Dehaye unterstützte die Journalistin Judith Duportail im September 2017 bei der Beschaffung ihrer persönlichsten Daten[20] für eine «Guardian»-Recherche. Dieser Kampf sei hart gewesen, sagte er. An dem Heer von Tinder-Anwälten hat sich das Duo fast die Zähne ausgebissen.

Doch am Ende erhielten Duportail und Dehaye, was sie verlangten. Ein Dokument von 800 Seiten. Darin steht, wo sich Duportail befand, als sie mit ihrem ersten Match flirtete, welche Musik­vorlieben sie hat, welche Ausbildung sie absolvierte. Duportail bekam zwar nicht alle Informationen, die sie verlangte – schuldig blieb ihr Tinder etwa den Attraktivitäts­score, eine Zahl, mit der das System festlegt, wie schön oder hässlich eine Tinder-Nutzerin ist. Aber immerhin, die 800 Seiten waren ein Anfang.

«Tinder zeigte sich völlig verblüfft», sagt Dehaye. «Wir waren die Ersten überhaupt, die das taten. 90 Prozent der Netz­aktivisten und Journalisten hätten wohl bei dem juristischen Widerstand aufgegeben. Wir haben weitergemacht.»

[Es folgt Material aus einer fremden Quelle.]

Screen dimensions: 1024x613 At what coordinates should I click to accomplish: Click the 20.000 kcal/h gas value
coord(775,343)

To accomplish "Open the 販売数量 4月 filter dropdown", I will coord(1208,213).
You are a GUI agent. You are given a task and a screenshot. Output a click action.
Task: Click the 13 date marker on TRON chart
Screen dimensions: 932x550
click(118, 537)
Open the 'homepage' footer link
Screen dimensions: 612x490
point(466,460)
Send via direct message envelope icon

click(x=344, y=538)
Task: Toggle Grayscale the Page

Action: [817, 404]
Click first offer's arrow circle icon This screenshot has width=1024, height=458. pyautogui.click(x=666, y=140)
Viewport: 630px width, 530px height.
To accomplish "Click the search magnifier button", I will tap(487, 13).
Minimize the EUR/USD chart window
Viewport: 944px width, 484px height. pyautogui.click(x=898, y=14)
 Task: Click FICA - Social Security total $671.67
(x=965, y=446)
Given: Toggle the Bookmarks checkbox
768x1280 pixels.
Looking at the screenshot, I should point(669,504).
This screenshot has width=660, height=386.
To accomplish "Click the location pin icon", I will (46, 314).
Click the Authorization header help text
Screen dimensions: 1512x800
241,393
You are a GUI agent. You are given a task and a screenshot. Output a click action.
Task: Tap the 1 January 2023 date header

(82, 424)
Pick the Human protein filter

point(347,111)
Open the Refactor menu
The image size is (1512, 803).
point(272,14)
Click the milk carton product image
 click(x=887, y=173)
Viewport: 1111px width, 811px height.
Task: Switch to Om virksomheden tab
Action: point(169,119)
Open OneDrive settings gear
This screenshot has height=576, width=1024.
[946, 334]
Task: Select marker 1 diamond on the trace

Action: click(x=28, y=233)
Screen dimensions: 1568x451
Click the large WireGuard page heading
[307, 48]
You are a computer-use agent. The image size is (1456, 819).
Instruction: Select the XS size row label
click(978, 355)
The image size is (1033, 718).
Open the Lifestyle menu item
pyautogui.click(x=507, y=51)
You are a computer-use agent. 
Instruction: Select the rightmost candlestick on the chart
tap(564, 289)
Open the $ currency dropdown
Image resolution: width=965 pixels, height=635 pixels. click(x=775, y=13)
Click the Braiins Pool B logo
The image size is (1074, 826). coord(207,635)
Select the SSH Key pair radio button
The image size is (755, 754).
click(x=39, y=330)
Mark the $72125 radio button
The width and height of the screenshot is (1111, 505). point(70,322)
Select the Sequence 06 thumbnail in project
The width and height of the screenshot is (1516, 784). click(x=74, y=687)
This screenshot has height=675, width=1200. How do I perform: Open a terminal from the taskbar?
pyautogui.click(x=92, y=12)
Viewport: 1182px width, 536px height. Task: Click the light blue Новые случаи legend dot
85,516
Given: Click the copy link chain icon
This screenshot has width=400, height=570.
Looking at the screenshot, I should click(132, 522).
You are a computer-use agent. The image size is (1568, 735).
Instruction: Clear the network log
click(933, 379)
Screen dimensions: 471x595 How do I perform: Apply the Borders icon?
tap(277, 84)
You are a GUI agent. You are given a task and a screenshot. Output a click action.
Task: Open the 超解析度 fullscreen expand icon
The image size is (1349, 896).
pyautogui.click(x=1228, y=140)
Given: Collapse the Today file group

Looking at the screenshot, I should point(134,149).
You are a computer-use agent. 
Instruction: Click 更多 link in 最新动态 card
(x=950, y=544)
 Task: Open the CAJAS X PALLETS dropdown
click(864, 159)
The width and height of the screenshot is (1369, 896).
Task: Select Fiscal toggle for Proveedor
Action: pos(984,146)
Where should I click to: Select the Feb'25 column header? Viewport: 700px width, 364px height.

Dehayes Augen leuchten, wenn er von diesen Siegen erzählt. Sie verschaffen ihm Genugtuung: «Es regt die Technologie­konzerne ja so auf, wenn Leute wie ich kommen, ihr Vokabular kennen und sie mit Fragen löchern. Um zu antworten, müssen sie alles mühsam rekonstruieren.»

Ganz uneigennützig ist seine Medienarbeit nicht. Jeder erschienene Artikel, an dem er mitgewirkt hat, ist Werbung für ihn und für seinen Dienst PersonalData.IO. Ein kostenloser Service, mit dem man bequem persönliche Daten­auskünfte bei allen Technologie­konzernen bestellen kann. Nach der Publikation des Tinder-Artikels hatten 300 Personen über PersonalData.IO ihre Tinder-Daten angefordert.

Doch Geld verdienen will Dehaye mit seinem Dienst noch nicht. PersonalData.IO bringt dem bald dreifachen Familienvater keinen Rappen ein. Er finanziert sein Angebot mit Spenden und seinen Honoraren aus Vorträgen.

Kürzlich erhielt er auch finanzielle Unterstützung von der George-Soros-Stiftung Open Society Foundations und dem Data Transparency Lab, einem Forum für Daten­transparenz, hauptsächlich finanziert durch die spanische Kommunikations­anbieterin Telefónica. Damit kann Dehaye seine Mitarbeiter knapp finanzieren. Auch sein neues Amt als Verwaltungs­rat der internationalen Organisation MyData ist ehrenamtlich. Haupt­verdienerin ist derzeit seine Frau.